• **EXERCISE INPUTS**
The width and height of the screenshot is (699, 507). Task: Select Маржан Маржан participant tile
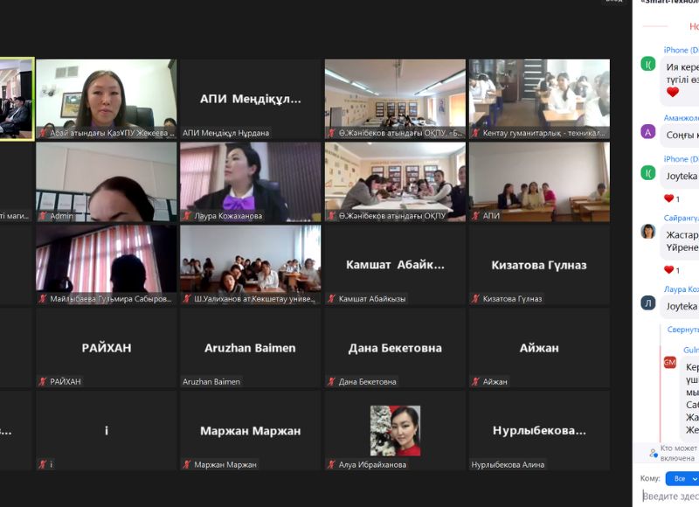(x=250, y=431)
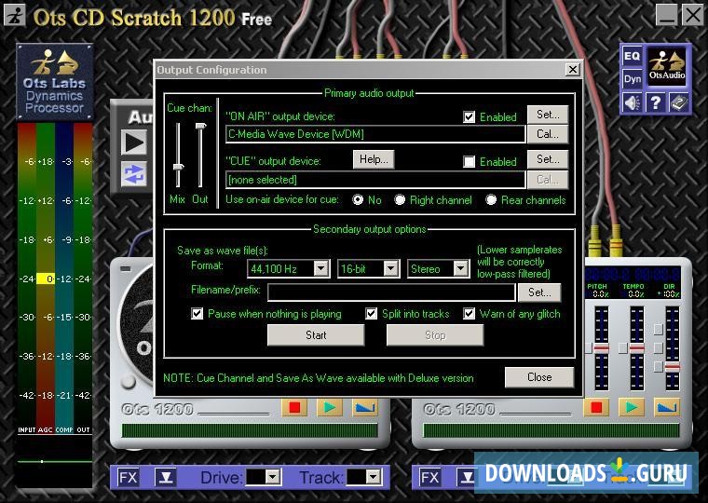708x503 pixels.
Task: Click the speaker output icon
Action: pos(633,102)
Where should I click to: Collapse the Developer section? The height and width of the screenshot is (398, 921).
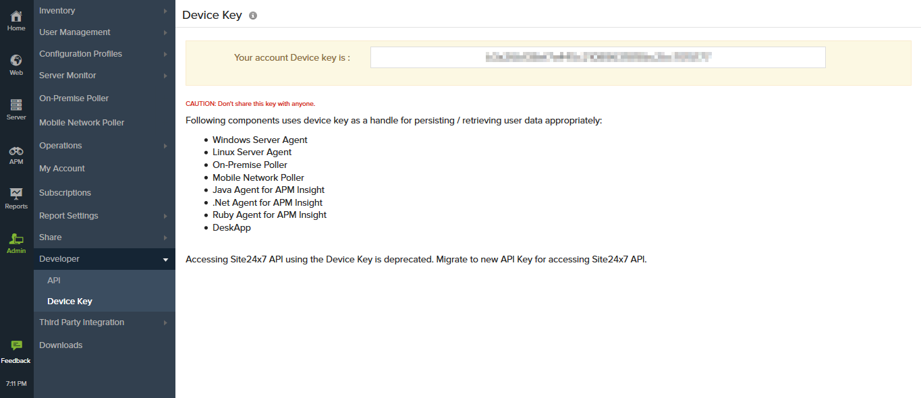(165, 259)
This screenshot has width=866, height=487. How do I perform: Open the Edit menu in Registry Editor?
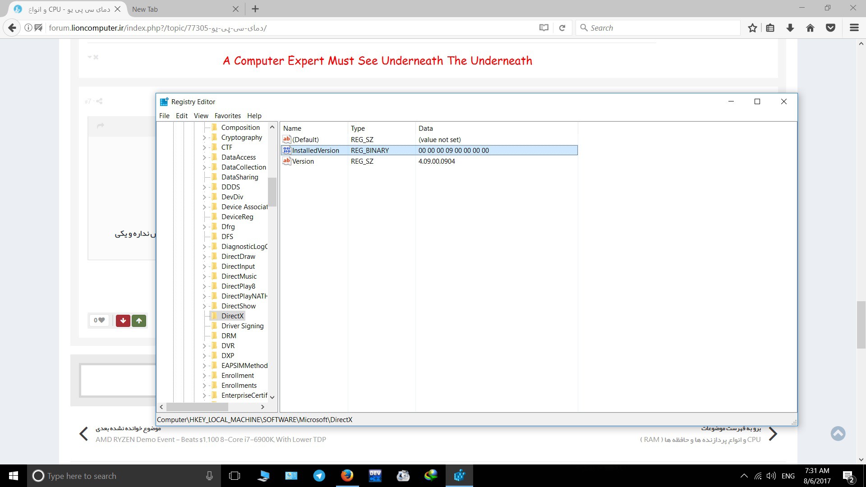[181, 116]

• **WORK REQUIRED**
Could you repeat the entries word for word, starting with the line that contains "This screenshot has" and continuing through the end of the entries, with the pictures left out?

• **EXERCISE OUTPUT**
This screenshot has width=866, height=487. How do I perform: Open the Edit menu in Registry Editor?
[181, 116]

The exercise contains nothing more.